SET EXERCISE 1 = For the website budget post, state whether each statement below agrees with it, answering yes or no and quoting the words that decide it. (a) A website needs less written content than an annual report. (b) A small budget is described as a blessing in many ways. (c) Comparing website development with creating printed documents is recommended.
SET EXERCISE 2 =
Answer these questions from the website budget post.
(a) What date heads the post?
(b) Which two steps of a printed annual report does a website not have?
(c) Who should probably back you up when a website has a six- or seven-figure budget?
SET EXERCISE 3 = Write out everything in the website budget post from "Getting organized: Figure" down to "a good idea.", word for word.

TEXT SEGMENT =

## start

Tuesday, October 8, 2013

Getting organized: Figure out what resources you have


So, presumably, you know what to do now that you have the goals. What do you have (or not have) to make this happen?

Budget


Comparing website development with creating printed documents is not a good idea.
Money makes the world go around, and that also goes for the Web. If you have zero budget (that is, your salary is the budget) then that cuts way down on what you’ll be able to do... and, hopefully, on what you’ll be expected to do.

Websites are not free. Most people kind of get that now, but you might still run across little pockets of irrational thinking. You have the same costs you would have for creating a printed document like an annual report... just without the printing and mailing. A lot of time-consuming and expensive steps come before you print a document. In addition, a website needs a lot more content written and graphics created than an annual report.  Your organization’s website needs to... you know... change every now and then.

A small budget is actually a blessing in a lot of ways. Like having measurable goals, it adds focus to your life. If you walk into a situation where there is a six- or (heaven help you) seven-figure budget associated with a website, spending that money in a responsible way becomes another enormous task (and you should probably have an experienced consultant backing you up). If you don’t know a lot about what you are buying, this becomes a rather daunting task that takes up a lot of time.

## end

DATA ROWS =

## start

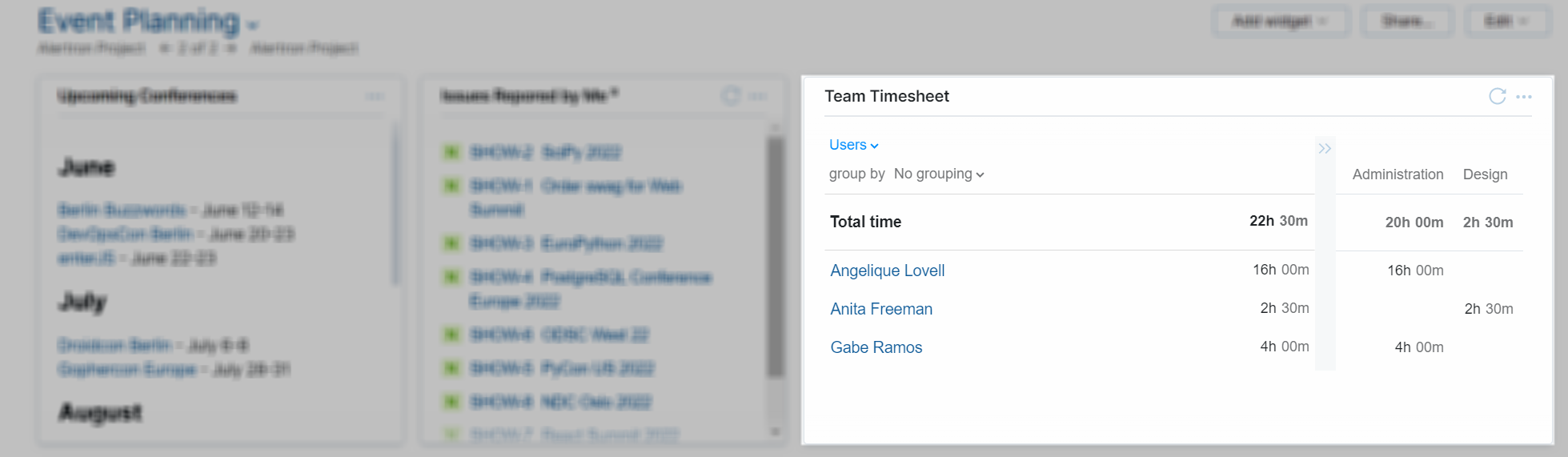
Task: Open the Event Planning dashboard title dropdown
Action: (x=253, y=25)
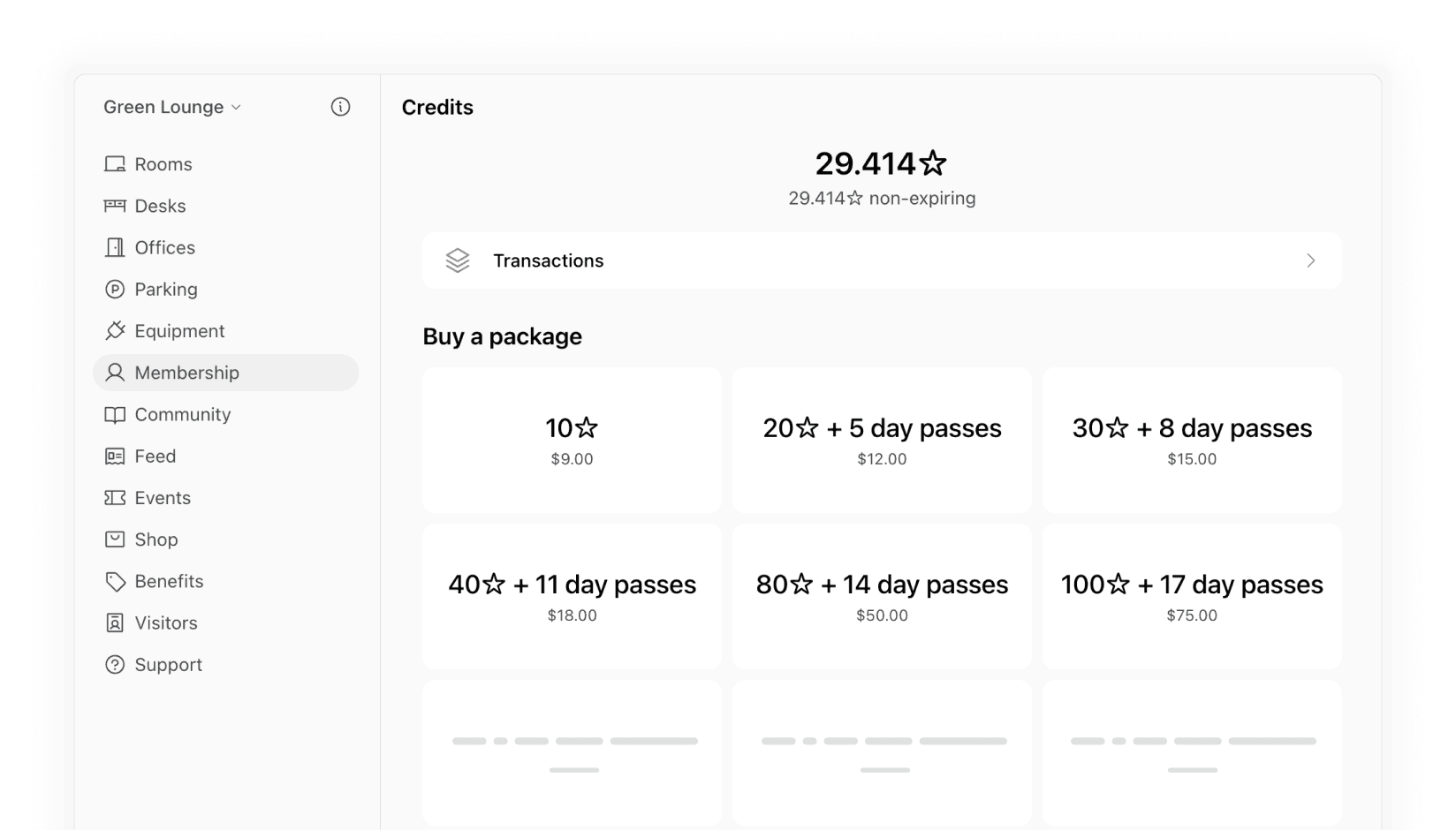The image size is (1456, 830).
Task: Click the Rooms monitor icon
Action: pos(115,164)
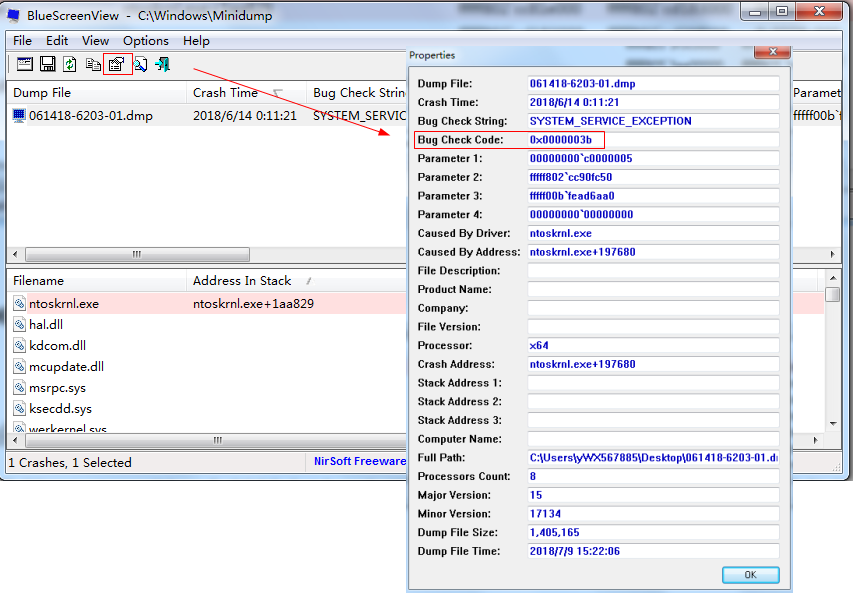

## end

TASK ANSWER 1 =
(a) No: "a website needs a lot more content written and graphics created than an annual report."
(b) Yes: "A small budget is actually a blessing in a lot of ways."
(c) No: "Comparing website development with creating printed documents is not a good idea."

TASK ANSWER 2 =
(a) Tuesday, October 8, 2013
(b) Printing and mailing
(c) An experienced consultant

TASK ANSWER 3 =
Getting organized: Figure out what resources you have


So, presumably, you know what to do now that you have the goals. What do you have (or not have) to make this happen?

Budget


Comparing website development with creating printed documents is not a good idea.